TASK INPUTS start

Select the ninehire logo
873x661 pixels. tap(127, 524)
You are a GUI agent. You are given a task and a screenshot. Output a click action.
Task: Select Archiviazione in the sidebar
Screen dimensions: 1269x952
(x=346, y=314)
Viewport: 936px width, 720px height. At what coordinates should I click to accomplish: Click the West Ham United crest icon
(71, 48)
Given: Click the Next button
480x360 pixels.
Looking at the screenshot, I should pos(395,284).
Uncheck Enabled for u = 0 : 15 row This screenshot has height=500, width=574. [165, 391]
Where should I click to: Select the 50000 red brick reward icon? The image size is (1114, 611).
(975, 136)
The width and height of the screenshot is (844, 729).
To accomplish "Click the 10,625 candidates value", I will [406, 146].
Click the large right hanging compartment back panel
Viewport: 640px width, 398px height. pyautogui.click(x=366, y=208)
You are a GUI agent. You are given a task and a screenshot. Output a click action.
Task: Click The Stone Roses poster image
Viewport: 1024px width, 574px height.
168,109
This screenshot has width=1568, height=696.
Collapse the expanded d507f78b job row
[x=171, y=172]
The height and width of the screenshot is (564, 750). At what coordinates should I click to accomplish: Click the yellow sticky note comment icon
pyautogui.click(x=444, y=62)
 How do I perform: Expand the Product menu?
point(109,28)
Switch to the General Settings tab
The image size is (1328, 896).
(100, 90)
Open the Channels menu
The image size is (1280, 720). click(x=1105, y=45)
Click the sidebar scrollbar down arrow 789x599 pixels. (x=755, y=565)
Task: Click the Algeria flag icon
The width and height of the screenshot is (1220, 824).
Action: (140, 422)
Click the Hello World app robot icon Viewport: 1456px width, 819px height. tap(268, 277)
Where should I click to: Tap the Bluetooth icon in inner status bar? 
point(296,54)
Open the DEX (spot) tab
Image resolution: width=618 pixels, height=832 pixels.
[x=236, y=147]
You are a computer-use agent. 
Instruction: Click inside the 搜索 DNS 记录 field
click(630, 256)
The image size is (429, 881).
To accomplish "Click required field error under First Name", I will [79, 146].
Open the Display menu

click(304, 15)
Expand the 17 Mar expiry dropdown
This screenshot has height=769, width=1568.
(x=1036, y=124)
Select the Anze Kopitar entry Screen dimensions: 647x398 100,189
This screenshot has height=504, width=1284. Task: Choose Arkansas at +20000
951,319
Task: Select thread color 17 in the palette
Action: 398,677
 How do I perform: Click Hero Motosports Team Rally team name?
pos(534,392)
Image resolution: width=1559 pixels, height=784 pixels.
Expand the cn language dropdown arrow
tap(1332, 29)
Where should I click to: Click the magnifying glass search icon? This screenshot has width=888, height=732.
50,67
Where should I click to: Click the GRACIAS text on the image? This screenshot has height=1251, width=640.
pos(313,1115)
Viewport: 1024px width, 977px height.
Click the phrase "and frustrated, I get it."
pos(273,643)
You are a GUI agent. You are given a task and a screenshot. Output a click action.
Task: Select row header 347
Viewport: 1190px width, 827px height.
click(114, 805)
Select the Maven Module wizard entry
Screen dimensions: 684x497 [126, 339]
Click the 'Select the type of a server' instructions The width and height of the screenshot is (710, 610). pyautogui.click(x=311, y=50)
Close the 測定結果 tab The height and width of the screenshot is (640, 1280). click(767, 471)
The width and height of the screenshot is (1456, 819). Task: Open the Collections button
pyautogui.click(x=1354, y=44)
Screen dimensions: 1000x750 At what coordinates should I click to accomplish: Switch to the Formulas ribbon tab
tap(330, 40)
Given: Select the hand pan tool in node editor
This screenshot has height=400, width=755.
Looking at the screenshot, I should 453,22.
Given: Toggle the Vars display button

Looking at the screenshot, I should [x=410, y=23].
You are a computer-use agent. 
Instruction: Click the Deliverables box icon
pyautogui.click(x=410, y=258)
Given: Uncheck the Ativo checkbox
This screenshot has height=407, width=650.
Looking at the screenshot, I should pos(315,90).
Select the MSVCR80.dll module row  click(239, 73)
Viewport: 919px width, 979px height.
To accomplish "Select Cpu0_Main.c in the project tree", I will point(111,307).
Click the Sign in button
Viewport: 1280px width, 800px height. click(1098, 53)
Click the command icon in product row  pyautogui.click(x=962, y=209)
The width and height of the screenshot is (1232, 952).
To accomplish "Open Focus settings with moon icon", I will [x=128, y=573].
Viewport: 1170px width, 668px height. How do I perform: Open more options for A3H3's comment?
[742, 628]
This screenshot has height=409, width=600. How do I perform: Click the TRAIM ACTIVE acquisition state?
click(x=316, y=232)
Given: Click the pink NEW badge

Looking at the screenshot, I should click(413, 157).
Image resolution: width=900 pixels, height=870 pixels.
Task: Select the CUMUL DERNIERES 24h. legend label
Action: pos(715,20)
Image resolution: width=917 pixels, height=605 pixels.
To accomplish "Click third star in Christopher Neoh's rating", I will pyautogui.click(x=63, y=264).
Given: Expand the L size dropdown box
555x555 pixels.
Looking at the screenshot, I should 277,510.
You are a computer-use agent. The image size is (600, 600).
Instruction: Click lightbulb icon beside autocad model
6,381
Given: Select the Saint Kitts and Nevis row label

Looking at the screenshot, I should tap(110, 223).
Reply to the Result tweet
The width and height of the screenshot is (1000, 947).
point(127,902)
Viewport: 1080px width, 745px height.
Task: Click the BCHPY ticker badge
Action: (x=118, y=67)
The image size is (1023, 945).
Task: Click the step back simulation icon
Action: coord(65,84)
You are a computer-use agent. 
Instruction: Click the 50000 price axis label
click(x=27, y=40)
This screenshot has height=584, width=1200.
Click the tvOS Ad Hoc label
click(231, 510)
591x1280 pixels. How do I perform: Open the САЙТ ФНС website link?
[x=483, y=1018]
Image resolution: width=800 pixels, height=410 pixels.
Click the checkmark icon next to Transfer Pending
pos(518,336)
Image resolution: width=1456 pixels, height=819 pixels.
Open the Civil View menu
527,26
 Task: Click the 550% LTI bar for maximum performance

TASK INPUTS end

**BRIEF**. Could you copy the entries word for word, starting at the very first line and ending at the line that contains "Viewport: 640px width, 398px", including both of those lines?

**SOLUTION TO THIS PROBLEM**.
Select the ninehire logo
873x661 pixels. tap(127, 524)
You are a GUI agent. You are given a task and a screenshot. Output a click action.
Task: Select Archiviazione in the sidebar
Screen dimensions: 1269x952
(x=346, y=314)
Viewport: 936px width, 720px height. At what coordinates should I click to accomplish: Click the West Ham United crest icon
(71, 48)
Given: Click the Next button
480x360 pixels.
Looking at the screenshot, I should pos(395,284).
Uncheck Enabled for u = 0 : 15 row This screenshot has height=500, width=574. [165, 391]
Where should I click to: Select the 50000 red brick reward icon? The image size is (1114, 611).
(975, 136)
The width and height of the screenshot is (844, 729).
To accomplish "Click the 10,625 candidates value", I will [406, 146].
Click the large right hanging compartment back panel
Viewport: 640px width, 398px height. pyautogui.click(x=366, y=208)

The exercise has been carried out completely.